> _Written task_
Print the data below from the line containing "Select the Chart" up to and including the line containing "I will point(693,115).", keeping every line exactly as it appears.

> _Input for this task_
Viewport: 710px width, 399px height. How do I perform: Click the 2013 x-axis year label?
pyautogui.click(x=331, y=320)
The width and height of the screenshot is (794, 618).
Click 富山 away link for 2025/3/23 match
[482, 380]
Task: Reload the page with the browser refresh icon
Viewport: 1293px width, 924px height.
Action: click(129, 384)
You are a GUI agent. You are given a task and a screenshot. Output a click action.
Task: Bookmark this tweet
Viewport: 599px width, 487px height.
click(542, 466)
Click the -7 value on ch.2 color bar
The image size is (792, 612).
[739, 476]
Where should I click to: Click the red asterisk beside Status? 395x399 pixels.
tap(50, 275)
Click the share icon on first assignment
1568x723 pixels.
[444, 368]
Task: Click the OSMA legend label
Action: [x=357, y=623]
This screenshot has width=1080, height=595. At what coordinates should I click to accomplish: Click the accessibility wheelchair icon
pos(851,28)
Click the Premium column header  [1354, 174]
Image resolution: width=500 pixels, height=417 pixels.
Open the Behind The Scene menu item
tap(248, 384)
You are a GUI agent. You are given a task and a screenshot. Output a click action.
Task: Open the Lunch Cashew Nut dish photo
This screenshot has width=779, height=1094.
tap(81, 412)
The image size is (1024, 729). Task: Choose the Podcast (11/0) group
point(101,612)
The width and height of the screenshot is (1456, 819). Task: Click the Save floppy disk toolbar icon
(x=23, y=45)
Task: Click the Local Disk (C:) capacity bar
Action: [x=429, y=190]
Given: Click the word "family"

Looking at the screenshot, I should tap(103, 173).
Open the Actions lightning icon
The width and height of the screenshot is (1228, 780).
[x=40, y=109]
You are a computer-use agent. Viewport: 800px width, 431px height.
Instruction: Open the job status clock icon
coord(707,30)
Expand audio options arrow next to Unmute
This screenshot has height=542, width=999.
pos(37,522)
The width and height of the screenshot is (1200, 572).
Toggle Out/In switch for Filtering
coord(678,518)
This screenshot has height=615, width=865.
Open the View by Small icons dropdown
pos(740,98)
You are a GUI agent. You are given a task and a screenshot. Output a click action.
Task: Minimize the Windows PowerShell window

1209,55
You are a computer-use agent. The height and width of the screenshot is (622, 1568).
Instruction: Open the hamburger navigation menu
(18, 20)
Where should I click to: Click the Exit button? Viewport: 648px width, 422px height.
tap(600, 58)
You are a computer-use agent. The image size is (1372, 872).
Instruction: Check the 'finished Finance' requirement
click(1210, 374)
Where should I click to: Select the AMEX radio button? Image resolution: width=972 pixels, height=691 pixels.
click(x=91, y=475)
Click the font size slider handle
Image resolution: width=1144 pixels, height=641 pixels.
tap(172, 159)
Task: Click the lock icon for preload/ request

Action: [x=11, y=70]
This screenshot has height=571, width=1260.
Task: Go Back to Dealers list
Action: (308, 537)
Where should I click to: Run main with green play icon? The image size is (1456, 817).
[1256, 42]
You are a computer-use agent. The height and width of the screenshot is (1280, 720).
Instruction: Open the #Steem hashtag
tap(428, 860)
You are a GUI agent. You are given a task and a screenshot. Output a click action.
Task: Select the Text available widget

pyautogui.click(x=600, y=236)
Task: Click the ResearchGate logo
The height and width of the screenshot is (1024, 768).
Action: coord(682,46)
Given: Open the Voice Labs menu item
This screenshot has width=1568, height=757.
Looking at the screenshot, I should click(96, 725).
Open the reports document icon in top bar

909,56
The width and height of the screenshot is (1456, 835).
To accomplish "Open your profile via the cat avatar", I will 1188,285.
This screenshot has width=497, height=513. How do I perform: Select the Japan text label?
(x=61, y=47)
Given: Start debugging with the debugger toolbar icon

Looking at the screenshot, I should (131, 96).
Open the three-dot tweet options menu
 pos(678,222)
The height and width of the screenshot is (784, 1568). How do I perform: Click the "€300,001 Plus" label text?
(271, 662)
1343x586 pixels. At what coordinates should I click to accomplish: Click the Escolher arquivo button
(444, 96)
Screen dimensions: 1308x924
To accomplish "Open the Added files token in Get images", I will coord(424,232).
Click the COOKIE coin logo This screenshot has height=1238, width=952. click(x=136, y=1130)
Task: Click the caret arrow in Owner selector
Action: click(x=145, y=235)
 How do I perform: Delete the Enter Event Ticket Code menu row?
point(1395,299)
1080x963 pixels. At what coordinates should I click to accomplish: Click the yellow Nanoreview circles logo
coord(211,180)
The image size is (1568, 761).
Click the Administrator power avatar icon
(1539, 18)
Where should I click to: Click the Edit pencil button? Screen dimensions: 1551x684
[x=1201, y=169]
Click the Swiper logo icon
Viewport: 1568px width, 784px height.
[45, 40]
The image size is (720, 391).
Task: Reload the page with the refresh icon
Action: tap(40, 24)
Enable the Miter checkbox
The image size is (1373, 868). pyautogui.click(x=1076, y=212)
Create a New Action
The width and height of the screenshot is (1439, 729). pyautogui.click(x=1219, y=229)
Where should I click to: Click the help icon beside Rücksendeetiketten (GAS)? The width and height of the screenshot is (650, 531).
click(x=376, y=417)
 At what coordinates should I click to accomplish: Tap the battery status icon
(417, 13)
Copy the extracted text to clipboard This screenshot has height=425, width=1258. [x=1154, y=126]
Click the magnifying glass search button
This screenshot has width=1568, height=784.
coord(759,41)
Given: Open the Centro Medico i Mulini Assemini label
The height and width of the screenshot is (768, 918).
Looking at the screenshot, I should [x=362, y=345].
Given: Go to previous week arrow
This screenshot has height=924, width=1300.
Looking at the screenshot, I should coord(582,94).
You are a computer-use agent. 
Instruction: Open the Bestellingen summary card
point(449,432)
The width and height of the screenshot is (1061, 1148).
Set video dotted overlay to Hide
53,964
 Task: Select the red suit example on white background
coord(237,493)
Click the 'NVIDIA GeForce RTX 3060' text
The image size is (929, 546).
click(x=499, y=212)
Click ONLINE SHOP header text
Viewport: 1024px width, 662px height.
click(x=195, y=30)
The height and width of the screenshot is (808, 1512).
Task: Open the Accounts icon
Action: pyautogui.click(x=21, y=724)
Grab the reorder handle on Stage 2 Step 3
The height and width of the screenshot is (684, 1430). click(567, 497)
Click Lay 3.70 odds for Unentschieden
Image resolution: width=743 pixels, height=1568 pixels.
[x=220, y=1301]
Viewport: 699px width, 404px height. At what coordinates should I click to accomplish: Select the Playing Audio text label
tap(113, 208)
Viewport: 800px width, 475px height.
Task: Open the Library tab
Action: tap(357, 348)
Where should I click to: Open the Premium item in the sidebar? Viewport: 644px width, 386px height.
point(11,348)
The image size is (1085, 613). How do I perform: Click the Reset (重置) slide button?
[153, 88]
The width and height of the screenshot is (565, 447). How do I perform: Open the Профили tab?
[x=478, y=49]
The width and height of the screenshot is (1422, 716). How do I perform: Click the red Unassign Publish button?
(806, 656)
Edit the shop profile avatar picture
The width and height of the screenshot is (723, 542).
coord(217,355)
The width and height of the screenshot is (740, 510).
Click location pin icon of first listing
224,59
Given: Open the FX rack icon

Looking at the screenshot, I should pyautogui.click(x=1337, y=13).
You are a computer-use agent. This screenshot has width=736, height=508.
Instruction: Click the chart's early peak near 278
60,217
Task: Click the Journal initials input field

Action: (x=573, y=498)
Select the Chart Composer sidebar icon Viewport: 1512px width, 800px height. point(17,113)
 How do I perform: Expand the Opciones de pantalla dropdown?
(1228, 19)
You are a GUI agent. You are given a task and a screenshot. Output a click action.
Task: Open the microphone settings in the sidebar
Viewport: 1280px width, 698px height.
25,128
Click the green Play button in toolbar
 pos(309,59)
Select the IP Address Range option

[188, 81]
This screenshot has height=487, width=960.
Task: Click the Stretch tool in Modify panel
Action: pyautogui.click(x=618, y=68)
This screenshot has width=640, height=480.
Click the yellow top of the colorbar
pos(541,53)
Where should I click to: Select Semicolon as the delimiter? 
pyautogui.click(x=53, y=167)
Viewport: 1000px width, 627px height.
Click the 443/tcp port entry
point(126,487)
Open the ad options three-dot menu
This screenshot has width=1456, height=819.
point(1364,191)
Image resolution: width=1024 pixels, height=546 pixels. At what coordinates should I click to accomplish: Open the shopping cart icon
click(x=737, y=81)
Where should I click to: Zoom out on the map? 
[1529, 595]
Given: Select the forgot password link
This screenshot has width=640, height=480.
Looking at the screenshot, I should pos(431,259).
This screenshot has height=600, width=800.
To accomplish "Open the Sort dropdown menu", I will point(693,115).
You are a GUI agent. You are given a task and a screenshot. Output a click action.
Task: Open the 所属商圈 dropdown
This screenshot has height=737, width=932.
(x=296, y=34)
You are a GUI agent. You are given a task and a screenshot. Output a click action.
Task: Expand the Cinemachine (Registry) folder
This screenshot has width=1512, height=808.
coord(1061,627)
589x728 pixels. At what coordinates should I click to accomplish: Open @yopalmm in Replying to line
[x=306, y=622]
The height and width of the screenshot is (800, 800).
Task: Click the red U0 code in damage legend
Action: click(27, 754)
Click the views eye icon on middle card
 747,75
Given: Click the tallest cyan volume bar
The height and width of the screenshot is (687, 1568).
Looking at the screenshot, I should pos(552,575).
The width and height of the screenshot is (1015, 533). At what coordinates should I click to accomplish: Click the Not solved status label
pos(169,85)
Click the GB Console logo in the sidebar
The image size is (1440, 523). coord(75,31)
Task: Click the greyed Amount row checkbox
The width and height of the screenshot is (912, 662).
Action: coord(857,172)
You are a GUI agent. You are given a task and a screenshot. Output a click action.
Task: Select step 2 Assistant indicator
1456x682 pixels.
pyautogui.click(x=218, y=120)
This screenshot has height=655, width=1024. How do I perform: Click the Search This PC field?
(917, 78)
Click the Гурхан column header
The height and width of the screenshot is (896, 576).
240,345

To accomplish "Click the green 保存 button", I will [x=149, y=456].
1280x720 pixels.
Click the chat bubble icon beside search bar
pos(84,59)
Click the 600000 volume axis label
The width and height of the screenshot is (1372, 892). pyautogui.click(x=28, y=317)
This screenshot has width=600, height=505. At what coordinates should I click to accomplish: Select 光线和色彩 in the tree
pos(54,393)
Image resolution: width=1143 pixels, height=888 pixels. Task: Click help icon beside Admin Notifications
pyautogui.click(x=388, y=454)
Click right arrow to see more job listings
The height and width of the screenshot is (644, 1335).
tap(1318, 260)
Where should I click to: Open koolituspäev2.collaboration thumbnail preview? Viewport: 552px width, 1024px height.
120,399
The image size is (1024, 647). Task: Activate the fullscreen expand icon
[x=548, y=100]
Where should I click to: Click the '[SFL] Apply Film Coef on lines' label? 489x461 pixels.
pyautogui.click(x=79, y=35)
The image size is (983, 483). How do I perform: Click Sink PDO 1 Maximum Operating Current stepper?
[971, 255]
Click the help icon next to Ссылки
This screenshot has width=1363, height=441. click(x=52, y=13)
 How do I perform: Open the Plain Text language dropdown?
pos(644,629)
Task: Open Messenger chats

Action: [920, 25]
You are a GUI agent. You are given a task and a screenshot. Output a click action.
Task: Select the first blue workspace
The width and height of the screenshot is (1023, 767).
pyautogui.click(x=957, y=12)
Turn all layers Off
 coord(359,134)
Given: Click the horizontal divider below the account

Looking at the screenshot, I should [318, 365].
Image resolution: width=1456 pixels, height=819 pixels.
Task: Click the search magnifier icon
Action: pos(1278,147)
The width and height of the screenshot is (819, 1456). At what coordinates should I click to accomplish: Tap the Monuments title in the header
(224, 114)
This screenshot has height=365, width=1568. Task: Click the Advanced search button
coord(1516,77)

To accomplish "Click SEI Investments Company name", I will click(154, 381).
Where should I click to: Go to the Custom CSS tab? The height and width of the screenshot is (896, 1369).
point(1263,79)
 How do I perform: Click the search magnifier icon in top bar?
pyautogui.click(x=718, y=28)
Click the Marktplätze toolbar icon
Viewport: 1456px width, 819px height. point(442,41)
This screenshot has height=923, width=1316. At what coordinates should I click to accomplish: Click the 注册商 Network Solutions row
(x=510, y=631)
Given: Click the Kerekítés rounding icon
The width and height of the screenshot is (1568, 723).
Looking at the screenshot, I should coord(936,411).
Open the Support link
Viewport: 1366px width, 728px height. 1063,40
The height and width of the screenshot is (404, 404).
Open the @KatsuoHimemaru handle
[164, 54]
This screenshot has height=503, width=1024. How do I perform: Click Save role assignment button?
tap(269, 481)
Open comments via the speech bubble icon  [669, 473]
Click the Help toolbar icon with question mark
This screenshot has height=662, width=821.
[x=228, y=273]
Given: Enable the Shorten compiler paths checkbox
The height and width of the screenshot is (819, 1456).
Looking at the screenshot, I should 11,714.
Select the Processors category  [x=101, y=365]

> _Result of the exercise_
Select the Chart Composer sidebar icon Viewport: 1512px width, 800px height. point(17,113)
 How do I perform: Expand the Opciones de pantalla dropdown?
(1228, 19)
You are a GUI agent. You are given a task and a screenshot. Output a click action.
Task: Open the microphone settings in the sidebar
Viewport: 1280px width, 698px height.
25,128
Click the green Play button in toolbar
 pos(309,59)
Select the IP Address Range option

[188, 81]
This screenshot has height=487, width=960.
Task: Click the Stretch tool in Modify panel
Action: pyautogui.click(x=618, y=68)
This screenshot has width=640, height=480.
Click the yellow top of the colorbar
pos(541,53)
Where should I click to: Select Semicolon as the delimiter? 
pyautogui.click(x=53, y=167)
Viewport: 1000px width, 627px height.
Click the 443/tcp port entry
point(126,487)
Open the ad options three-dot menu
This screenshot has width=1456, height=819.
point(1364,191)
Image resolution: width=1024 pixels, height=546 pixels. At what coordinates should I click to accomplish: Open the shopping cart icon
click(x=737, y=81)
Where should I click to: Zoom out on the map? 
[1529, 595]
Given: Select the forgot password link
This screenshot has width=640, height=480.
Looking at the screenshot, I should pos(431,259).
This screenshot has height=600, width=800.
To accomplish "Open the Sort dropdown menu", I will point(693,115).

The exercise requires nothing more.